### GIVEN TEXT:

──────

Bell Labs, building 2, 5th floor: main occupants for each office over the years. - moon_of_moon
http://spinroot.com/gerard/img/5th_floor.gif

======
mrduncan
According to a Reddit comment, the name in red is the person who occupied the
office the longest.

Here is a (incomplete) list of background info:

Jon Bentley - <http://en.wikipedia.org/wiki/Jon_Bentley>

Brian Kernighan - <http://en.wikipedia.org/wiki/Brian_Kernighan>

Rob Pike - <http://en.wikipedia.org/wiki/Rob_Pike>

Dennis Ritchie - <http://en.wikipedia.org/wiki/Dennis_Ritchie>

Lorinda Cherry - <http://en.wikipedia.org/wiki/Lorinda_Cherry>

Stuart Feldman - <http://en.wikipedia.org/wiki/Stuart_Feldman>

Alfred Aho - <http://en.wikipedia.org/wiki/Alfred_Aho>

Dave Ditzel - <http://en.wikipedia.org/wiki/Transmeta>

Dave Presotto - <http://en.wikipedia.org/wiki/Plan_9_from_Bell_Labs>
<http://en.wikipedia.org/wiki/Vismon>

John Reppy - <http://en.wikipedia.org/wiki/Moby_(programming_language)>
(Unsure if this is the same person: <http://en.wikipedia.org/wiki/John_Reppy>)

──────

### WHAT THE TASK REQUIRES:
Continue the thread about the Bell Labs fifth-floor offices, starting after its last line. The listing is separate material with no connection to the thread about the Bell Labs offices.

### INFORMATION SUPPLIED:
──────

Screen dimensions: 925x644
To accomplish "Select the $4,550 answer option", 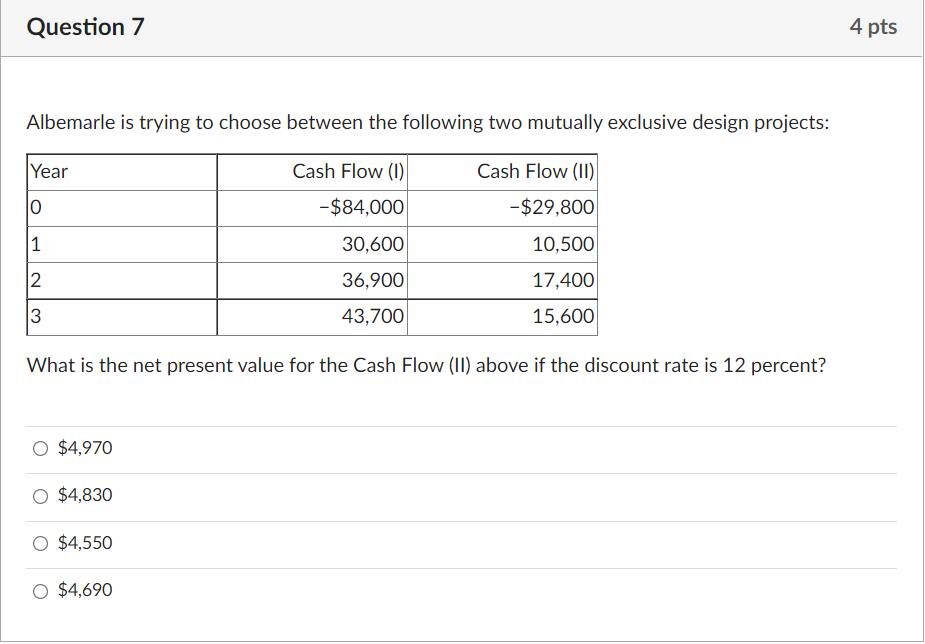I will point(40,543).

──────

### OUTPUT BELOW:
Andrew Koenig - <http://en.wikipedia.org/wiki/Andrew_Koenig>

Bjarne Stroustrup - <http://en.wikipedia.org/wiki/Bjarne_Stroustrup>

Ken Thompson - <http://en.wikipedia.org/wiki/Ken_Thompson>

Gerald Holzmann - <http://en.wikipedia.org/wiki/Gerard_J._Holzmann>

Tom Cargill - <http://en.wikipedia.org/wiki/Ninety-ninety_rule>

Bart Locanthi - <http://en.wikipedia.org/wiki/Bart_N._Locanthi>

Robert Morris - <http://en.wikipedia.org/wiki/Robert_Morris_(cryptographer)>
(rtm's father)

------
tewks
The demise of Bell Labs is saddening from both a physics and computer science
perspective. It feels like all too often, large corporations like AT&T and GE,
once huge innovation engines, have been dismantled due to greed and
incompetence, with outstanding institutions like Bell Labs left by the
wayside. Hopefully, Google et al will pick up the slack and foster these kinds
of environments.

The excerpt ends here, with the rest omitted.